What you have to do
Rewrite the items from the start through the line containing "Action: [x=722, y=29]", changing "Order ID" to "Invoice ID" and leaving everything else as it is; return only those lines.

Dataset
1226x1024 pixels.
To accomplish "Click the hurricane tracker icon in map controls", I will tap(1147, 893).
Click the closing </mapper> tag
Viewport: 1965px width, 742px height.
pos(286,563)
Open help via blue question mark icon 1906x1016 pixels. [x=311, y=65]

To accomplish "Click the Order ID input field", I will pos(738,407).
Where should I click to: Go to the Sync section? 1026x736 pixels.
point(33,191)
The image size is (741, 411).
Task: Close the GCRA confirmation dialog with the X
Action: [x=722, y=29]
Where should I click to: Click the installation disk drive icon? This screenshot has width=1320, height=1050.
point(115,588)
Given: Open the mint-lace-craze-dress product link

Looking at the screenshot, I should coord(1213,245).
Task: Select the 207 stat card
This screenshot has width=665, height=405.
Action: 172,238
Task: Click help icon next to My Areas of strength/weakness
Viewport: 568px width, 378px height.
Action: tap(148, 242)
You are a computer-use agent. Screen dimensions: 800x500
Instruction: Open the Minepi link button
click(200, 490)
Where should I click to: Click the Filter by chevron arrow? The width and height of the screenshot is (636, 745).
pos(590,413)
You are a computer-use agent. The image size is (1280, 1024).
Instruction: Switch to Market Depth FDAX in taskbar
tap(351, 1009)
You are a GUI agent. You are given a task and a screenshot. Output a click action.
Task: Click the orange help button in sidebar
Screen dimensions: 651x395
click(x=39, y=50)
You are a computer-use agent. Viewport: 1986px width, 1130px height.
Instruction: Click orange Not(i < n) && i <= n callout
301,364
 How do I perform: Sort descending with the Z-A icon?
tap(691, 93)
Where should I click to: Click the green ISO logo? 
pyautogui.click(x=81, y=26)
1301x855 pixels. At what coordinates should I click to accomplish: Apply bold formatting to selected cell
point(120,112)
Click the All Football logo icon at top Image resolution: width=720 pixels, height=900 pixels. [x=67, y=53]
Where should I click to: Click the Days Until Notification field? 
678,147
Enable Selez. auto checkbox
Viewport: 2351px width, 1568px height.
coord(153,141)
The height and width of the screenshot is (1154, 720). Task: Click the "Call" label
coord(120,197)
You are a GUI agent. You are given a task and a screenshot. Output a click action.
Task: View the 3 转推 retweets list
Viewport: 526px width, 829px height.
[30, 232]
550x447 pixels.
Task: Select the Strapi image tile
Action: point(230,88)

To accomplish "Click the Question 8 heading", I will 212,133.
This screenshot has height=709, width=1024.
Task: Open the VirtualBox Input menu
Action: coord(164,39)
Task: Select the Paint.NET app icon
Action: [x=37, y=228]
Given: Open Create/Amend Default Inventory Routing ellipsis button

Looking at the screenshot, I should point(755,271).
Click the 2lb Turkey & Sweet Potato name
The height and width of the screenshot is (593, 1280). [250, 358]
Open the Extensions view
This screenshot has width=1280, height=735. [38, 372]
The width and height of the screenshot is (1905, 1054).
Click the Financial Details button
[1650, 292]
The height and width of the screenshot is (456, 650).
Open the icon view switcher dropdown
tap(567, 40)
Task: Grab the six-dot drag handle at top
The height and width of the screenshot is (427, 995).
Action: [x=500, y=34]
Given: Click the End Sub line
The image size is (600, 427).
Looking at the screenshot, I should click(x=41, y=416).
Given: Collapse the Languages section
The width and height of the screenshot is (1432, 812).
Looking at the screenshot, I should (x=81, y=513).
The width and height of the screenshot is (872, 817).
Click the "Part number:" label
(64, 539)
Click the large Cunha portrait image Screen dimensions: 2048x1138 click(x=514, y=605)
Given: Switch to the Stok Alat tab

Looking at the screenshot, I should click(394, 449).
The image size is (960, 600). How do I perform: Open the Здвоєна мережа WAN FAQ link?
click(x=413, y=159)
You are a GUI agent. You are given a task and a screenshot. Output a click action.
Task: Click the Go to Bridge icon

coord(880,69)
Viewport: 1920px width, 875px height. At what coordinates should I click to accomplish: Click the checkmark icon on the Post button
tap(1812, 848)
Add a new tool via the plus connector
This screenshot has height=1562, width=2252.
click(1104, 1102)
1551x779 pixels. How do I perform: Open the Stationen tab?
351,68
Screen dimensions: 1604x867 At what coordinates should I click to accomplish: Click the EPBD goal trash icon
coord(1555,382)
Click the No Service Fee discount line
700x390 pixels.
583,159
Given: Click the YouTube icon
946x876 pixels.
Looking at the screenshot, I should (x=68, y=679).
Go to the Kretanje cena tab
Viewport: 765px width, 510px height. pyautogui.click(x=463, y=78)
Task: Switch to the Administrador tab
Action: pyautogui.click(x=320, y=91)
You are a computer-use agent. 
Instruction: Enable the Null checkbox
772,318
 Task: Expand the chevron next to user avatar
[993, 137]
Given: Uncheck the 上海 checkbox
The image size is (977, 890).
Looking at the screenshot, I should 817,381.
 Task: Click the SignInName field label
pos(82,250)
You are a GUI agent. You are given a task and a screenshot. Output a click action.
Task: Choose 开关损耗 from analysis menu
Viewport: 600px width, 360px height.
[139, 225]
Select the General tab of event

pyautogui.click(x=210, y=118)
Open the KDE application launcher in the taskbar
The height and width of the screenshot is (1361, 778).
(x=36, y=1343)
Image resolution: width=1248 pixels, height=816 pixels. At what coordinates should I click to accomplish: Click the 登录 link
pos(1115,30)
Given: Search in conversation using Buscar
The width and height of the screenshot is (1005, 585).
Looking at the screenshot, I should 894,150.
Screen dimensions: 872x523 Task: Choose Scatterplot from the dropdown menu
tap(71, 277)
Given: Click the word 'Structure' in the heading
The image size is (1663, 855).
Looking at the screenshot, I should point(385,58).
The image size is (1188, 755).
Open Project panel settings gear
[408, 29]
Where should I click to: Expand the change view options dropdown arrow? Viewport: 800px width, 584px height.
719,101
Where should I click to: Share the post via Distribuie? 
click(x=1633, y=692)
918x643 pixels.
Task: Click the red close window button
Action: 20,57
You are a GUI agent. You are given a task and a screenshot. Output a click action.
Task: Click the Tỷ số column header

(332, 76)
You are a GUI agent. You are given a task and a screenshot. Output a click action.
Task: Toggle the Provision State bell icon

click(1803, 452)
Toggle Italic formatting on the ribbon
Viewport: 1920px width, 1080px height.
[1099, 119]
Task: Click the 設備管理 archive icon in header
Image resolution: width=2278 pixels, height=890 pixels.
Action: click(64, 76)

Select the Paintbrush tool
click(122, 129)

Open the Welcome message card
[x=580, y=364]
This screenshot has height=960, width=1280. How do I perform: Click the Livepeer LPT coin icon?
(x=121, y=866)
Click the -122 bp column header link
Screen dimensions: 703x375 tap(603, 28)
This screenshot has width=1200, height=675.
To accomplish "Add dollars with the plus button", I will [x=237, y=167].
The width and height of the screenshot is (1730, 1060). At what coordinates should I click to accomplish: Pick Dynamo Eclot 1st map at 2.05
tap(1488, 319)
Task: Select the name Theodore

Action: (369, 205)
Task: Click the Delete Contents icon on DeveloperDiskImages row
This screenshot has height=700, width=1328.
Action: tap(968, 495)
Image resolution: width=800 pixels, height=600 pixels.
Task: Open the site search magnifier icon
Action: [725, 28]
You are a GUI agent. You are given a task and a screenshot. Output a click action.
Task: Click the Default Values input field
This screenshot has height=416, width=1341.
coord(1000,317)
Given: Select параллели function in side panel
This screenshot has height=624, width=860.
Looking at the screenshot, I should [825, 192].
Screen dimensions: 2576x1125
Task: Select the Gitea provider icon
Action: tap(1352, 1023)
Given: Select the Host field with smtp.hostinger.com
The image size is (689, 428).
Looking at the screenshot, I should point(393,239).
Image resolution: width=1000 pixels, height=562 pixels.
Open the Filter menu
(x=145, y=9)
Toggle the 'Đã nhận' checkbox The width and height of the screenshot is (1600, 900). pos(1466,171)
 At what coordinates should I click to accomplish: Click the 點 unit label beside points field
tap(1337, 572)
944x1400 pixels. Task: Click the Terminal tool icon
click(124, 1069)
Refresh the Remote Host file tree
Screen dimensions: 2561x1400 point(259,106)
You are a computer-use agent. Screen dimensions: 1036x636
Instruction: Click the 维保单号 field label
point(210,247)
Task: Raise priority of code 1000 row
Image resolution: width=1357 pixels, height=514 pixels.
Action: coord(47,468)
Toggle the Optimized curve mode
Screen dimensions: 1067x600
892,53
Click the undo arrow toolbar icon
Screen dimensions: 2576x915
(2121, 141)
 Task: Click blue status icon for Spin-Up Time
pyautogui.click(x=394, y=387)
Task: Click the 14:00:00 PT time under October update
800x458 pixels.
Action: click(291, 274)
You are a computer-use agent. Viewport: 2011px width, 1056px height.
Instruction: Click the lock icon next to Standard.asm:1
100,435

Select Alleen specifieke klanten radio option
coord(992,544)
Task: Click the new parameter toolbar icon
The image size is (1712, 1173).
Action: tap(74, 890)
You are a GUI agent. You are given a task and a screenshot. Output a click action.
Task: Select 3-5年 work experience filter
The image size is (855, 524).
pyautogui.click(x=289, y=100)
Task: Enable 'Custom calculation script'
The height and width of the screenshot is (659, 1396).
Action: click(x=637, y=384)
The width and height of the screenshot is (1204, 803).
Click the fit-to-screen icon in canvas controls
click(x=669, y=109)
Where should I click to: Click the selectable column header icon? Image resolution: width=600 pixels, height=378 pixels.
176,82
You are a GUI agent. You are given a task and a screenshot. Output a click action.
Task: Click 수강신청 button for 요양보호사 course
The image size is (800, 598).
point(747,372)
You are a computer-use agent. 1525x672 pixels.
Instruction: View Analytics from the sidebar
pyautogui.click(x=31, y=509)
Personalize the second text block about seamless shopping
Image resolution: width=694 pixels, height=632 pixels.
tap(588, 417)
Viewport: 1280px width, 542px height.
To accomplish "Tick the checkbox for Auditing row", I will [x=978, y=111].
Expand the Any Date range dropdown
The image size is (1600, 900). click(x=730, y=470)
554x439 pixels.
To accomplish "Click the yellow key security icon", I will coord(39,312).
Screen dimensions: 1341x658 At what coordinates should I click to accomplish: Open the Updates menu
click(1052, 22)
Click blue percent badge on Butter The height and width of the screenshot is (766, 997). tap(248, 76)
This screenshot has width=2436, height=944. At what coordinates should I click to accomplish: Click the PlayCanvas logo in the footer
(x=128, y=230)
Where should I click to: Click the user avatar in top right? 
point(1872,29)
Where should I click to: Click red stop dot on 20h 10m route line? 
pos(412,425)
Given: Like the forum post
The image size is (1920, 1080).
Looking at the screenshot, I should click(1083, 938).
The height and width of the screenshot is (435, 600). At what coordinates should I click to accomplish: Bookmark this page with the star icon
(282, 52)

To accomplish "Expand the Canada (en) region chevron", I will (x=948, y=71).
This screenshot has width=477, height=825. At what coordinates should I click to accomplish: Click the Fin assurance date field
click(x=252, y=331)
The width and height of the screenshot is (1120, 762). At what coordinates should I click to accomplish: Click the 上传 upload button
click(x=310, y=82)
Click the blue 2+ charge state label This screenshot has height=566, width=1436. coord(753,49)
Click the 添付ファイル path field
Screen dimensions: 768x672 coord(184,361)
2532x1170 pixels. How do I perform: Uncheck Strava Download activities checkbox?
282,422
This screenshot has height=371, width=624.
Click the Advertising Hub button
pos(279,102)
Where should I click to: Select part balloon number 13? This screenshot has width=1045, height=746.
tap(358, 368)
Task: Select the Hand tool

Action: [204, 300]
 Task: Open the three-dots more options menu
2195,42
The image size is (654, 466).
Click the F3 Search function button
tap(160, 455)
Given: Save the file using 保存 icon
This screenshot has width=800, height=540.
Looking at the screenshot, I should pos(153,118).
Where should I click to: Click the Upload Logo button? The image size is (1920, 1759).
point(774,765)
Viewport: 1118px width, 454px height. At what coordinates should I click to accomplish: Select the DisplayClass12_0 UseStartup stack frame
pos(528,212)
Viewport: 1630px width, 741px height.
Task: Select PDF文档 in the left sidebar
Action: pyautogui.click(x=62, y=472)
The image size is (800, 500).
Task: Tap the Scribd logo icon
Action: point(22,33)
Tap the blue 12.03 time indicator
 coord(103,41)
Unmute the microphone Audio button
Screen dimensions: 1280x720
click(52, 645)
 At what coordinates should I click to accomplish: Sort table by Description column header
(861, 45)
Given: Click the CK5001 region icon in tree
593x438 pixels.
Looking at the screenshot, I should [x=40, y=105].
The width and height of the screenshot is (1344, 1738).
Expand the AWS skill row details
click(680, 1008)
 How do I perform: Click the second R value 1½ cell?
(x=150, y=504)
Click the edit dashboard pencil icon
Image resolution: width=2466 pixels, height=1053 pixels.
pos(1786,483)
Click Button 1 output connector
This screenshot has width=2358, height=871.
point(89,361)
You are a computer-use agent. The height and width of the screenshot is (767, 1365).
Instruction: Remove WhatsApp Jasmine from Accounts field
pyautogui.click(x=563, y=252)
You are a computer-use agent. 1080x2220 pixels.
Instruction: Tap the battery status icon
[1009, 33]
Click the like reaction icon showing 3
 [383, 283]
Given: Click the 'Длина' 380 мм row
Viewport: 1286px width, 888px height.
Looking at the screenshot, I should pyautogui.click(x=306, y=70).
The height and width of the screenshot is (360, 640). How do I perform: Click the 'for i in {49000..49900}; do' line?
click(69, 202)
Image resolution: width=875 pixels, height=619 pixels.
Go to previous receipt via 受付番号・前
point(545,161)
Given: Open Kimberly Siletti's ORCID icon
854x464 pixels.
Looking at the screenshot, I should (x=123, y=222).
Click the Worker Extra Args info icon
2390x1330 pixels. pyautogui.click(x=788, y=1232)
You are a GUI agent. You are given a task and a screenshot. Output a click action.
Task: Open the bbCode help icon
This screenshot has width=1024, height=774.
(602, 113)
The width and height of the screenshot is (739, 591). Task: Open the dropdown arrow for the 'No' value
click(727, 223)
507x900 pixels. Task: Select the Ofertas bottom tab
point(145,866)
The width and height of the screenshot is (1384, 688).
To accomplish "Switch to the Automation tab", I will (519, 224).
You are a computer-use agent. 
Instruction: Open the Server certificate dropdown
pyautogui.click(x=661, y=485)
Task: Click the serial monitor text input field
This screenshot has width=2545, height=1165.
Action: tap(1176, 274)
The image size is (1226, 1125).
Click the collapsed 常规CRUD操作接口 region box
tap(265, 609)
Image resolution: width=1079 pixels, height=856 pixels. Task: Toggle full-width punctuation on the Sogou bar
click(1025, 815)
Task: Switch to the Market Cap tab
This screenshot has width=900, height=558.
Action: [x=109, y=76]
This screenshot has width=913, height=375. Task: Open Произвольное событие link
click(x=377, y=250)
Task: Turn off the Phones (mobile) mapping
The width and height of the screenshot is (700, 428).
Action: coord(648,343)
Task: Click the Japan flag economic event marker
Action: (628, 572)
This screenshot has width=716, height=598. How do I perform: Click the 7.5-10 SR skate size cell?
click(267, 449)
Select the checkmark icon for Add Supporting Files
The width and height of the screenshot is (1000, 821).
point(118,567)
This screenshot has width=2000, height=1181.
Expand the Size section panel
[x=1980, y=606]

Written answer
1226x1024 pixels.
To accomplish "Click the hurricane tracker icon in map controls", I will tap(1147, 893).
Click the closing </mapper> tag
Viewport: 1965px width, 742px height.
pos(286,563)
Open help via blue question mark icon 1906x1016 pixels. [x=311, y=65]

To accomplish "Click the Invoice ID input field", I will pos(738,407).
Where should I click to: Go to the Sync section? 1026x736 pixels.
point(33,191)
The image size is (741, 411).
Task: Close the GCRA confirmation dialog with the X
Action: [x=722, y=29]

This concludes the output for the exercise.